>>>>

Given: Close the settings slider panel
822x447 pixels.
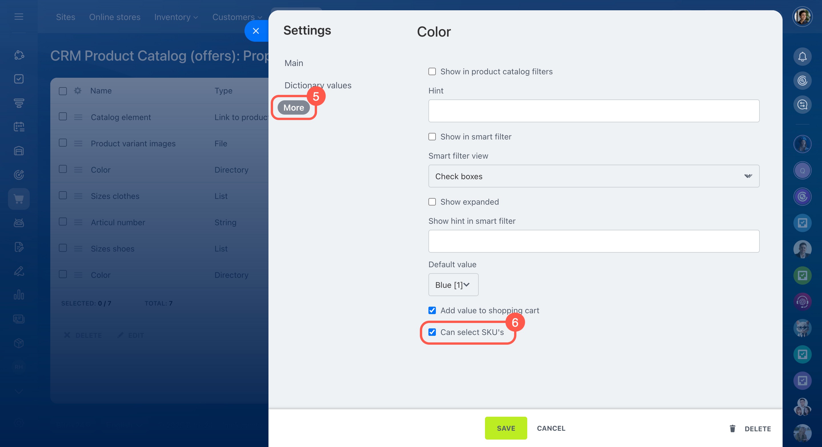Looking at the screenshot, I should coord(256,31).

<<<<
>>>>

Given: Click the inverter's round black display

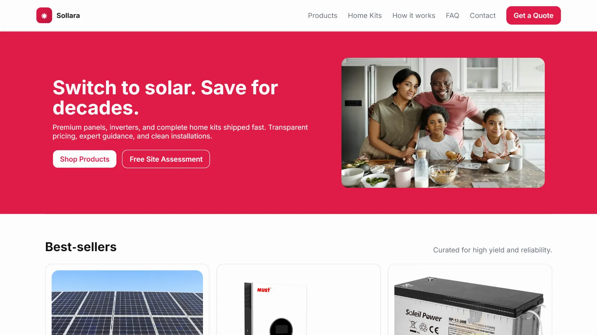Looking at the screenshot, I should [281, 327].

<<<<
>>>>

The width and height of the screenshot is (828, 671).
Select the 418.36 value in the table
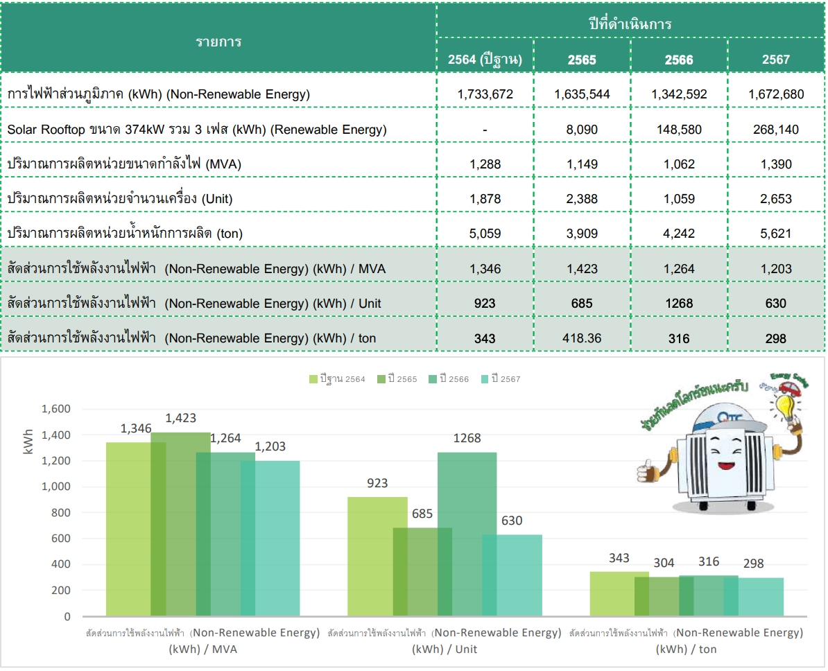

<<<<

Above are the entries. Output exactly the lines beginning with the line that has "The width and" and ending with the line that has "Select the 418.36 value in the table".

The width and height of the screenshot is (828, 671).
Select the 418.36 value in the table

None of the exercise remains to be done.